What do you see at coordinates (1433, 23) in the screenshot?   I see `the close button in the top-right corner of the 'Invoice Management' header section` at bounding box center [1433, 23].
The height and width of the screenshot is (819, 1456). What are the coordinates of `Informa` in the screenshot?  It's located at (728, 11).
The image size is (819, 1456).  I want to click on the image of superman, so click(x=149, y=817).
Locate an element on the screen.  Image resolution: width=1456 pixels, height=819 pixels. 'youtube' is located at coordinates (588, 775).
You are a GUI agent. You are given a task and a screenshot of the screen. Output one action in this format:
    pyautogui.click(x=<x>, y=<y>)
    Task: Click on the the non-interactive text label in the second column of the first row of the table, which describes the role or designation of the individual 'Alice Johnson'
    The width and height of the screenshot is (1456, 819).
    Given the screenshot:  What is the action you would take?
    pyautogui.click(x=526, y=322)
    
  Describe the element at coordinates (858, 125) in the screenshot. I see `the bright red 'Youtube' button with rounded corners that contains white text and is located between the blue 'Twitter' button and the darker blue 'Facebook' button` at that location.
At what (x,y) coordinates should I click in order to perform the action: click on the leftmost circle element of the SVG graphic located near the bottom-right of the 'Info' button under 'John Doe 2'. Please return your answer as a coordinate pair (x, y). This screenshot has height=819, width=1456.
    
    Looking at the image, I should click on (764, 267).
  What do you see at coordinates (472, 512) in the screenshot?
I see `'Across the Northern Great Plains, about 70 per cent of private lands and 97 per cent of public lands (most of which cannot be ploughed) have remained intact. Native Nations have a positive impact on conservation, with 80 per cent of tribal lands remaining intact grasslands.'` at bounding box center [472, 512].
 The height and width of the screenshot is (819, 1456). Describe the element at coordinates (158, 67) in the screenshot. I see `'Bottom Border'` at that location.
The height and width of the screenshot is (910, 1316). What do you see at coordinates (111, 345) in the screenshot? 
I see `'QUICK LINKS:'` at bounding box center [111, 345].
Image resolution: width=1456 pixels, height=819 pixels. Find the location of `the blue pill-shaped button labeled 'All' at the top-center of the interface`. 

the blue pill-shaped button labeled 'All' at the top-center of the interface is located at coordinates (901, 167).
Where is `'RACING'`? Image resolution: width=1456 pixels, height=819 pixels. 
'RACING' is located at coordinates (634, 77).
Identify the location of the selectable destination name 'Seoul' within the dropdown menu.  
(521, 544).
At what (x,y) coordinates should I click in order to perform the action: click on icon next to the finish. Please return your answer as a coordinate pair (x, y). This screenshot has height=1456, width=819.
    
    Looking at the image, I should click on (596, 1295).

━━━━━━━━━━━━━━━━━━━━━━━━━━━━━━

Task prompt:
Render the listing above as a numbered list, leaving out any blank lines.

Final result:
1. What do you see at coordinates (1433, 23) in the screenshot?   I see `the close button in the top-right corner of the 'Invoice Management' header section` at bounding box center [1433, 23].
2. The height and width of the screenshot is (819, 1456). What are the coordinates of `Informa` in the screenshot?  It's located at (728, 11).
3. The image size is (819, 1456).  I want to click on the image of superman, so click(x=149, y=817).
4. Locate an element on the screen.  Image resolution: width=1456 pixels, height=819 pixels. 'youtube' is located at coordinates (588, 775).
5. You are a GUI agent. You are given a task and a screenshot of the screen. Output one action in this format:
6.     pyautogui.click(x=<x>, y=<y>)
7.     Task: Click on the the non-interactive text label in the second column of the first row of the table, which describes the role or designation of the individual 'Alice Johnson'
8.     The width and height of the screenshot is (1456, 819).
9.     Given the screenshot:  What is the action you would take?
10.     pyautogui.click(x=526, y=322)
11.   Describe the element at coordinates (858, 125) in the screenshot. I see `the bright red 'Youtube' button with rounded corners that contains white text and is located between the blue 'Twitter' button and the darker blue 'Facebook' button` at that location.
12. At what (x,y) coordinates should I click in order to perform the action: click on the leftmost circle element of the SVG graphic located near the bottom-right of the 'Info' button under 'John Doe 2'. Please return your answer as a coordinate pair (x, y). This screenshot has height=819, width=1456.
13.     Looking at the image, I should click on (764, 267).
14.   What do you see at coordinates (472, 512) in the screenshot?
15. I see `'Across the Northern Great Plains, about 70 per cent of private lands and 97 per cent of public lands (most of which cannot be ploughed) have remained intact. Native Nations have a positive impact on conservation, with 80 per cent of tribal lands remaining intact grasslands.'` at bounding box center [472, 512].
16.  The height and width of the screenshot is (819, 1456). Describe the element at coordinates (158, 67) in the screenshot. I see `'Bottom Border'` at that location.
17. The height and width of the screenshot is (910, 1316). What do you see at coordinates (111, 345) in the screenshot? 
18. I see `'QUICK LINKS:'` at bounding box center [111, 345].
19. Image resolution: width=1456 pixels, height=819 pixels. Find the location of `the blue pill-shaped button labeled 'All' at the top-center of the interface`. 
20. the blue pill-shaped button labeled 'All' at the top-center of the interface is located at coordinates (901, 167).
21. Where is `'RACING'`? Image resolution: width=1456 pixels, height=819 pixels. 
22. 'RACING' is located at coordinates (634, 77).
23. Identify the location of the selectable destination name 'Seoul' within the dropdown menu.  
24. (521, 544).
25. At what (x,y) coordinates should I click in order to perform the action: click on icon next to the finish. Please return your answer as a coordinate pair (x, y). This screenshot has height=1456, width=819.
26.     Looking at the image, I should click on (596, 1295).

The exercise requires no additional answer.